By the time this is over, Kemp will wish he had not cheated Stacey Abrams out of the Governor’s Mansion.
People who insist on only interacting-in-a-spirit-of-equality with their own homogeneous group can fall prey to overstating their own importance and overestimating the prevalence of their own cloistered opinions, outlooks and evaluations.
I have to say, I am in Kemp’s corner here. Kill a lot of Georgians, turn the state into a hot spot (and note the worst areas in GA has NOT been Hotlanta, it has been rural areas… with little medical care since the hospitals went belly up due to the failure to take the Obamacare funding for Medicare expansion…
I for one am going to watch the GA numbers with an eager eye… Big outbreak, and GA is in play, and in an election where two GOP senators are on the ballot, and both might be dragged down by Kemp.
Rampell (who covers economic issues for the Post) has it exactly right.

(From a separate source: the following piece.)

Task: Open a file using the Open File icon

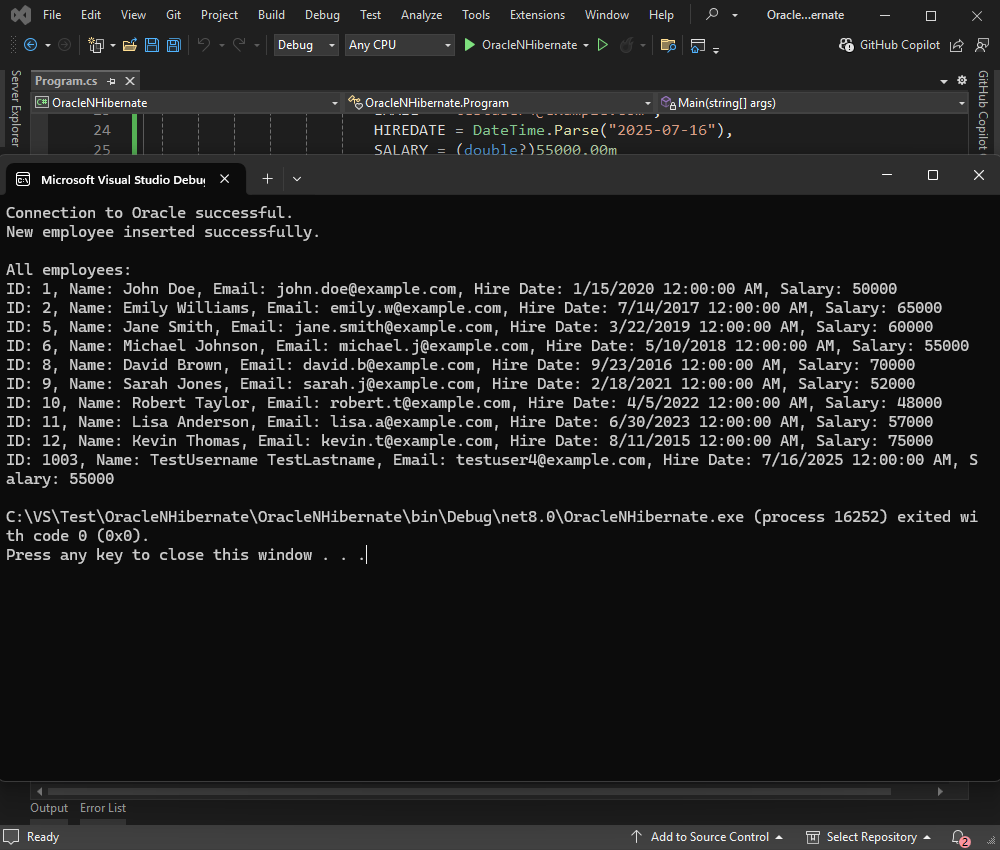Action: click(x=129, y=45)
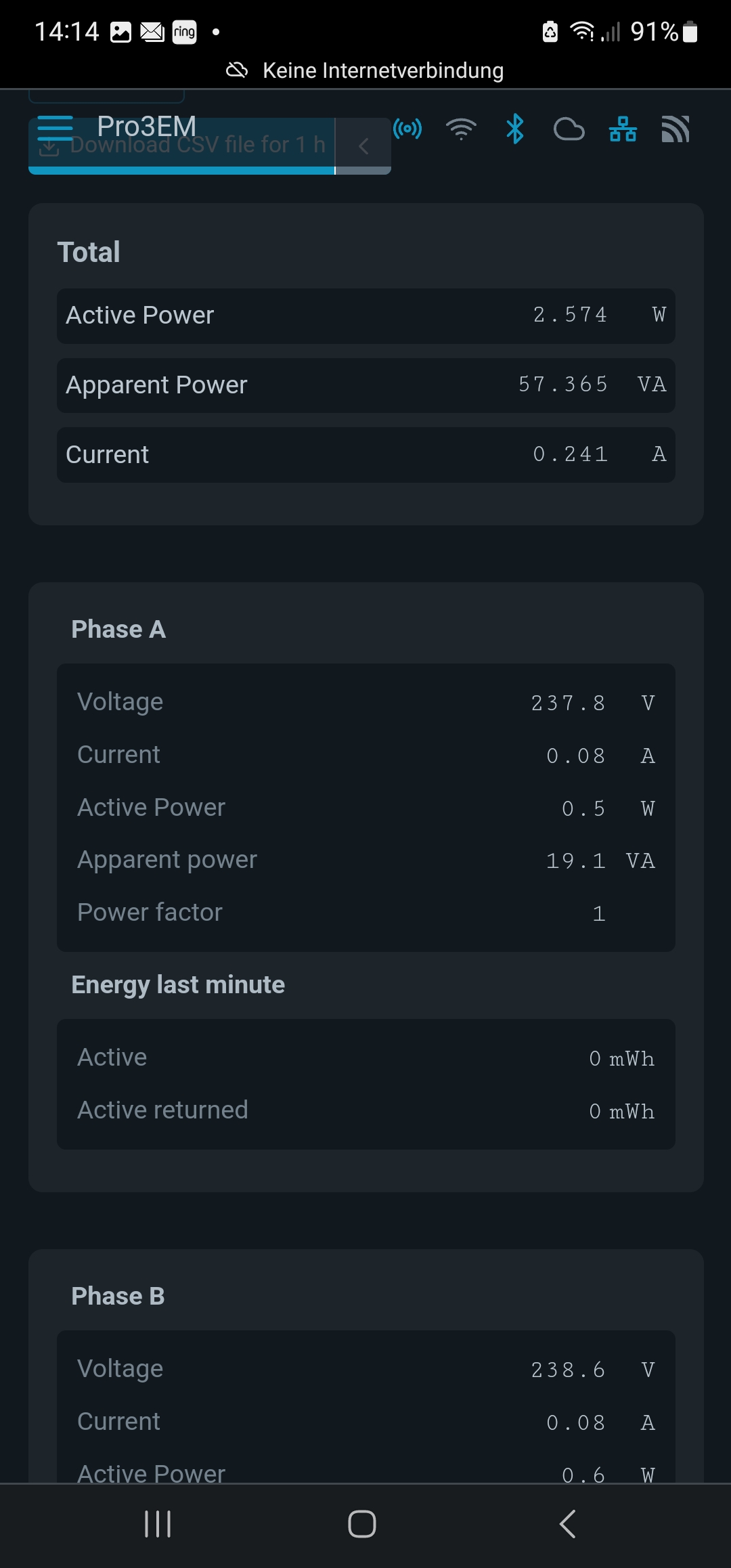Viewport: 731px width, 1568px height.
Task: Tap the RSS feed style icon
Action: click(675, 129)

My point is that a second round of infections, hot spots in FL, GA, TX (or WI) is a ticket to jail for Trump. GA is particularly fraught as there are two potentially in play senate seats up there as well.
This election is not about just getting rid of Don the Con, it is about putting his enablers and their political party on the scrap heap of history. Unfortunately a lot of people are going to die to make it happen, but did you really expect anything else from Trump? On the bright side, he has not gotten us into a nuclear war…
Florida is, but not including “seasonal residents” in there figures. There is also some issues arround the edges of “diagnosed cases” and non-hospital (nursing home) deaths.
But I think outside of FL - which is a clear case of fudging the books - that the system of reporting is too decentralized to be fudged very much. Retrospective analysis will show the numbers are too low and missed deaths, but I am not expecting a systematic - again outside of FL - fudging.
The systemic fudging is coming from the top, through constraining the supply of tests and capacity of testing.
No tests mean lots of misses. At this point, it’s clearly deliberate, we totally plateaued on test volume a couple of weeks ago, and haven’t moved up since. And it’s the CDC pulling the strings here.
Tx hasnt really opened anything but the state parks. Restaurants are still closed for dine in, but can operate for curbside pickup, retailers can do the same. So I wouldnt include TX at this point, all though we have some dumb asses and things could change.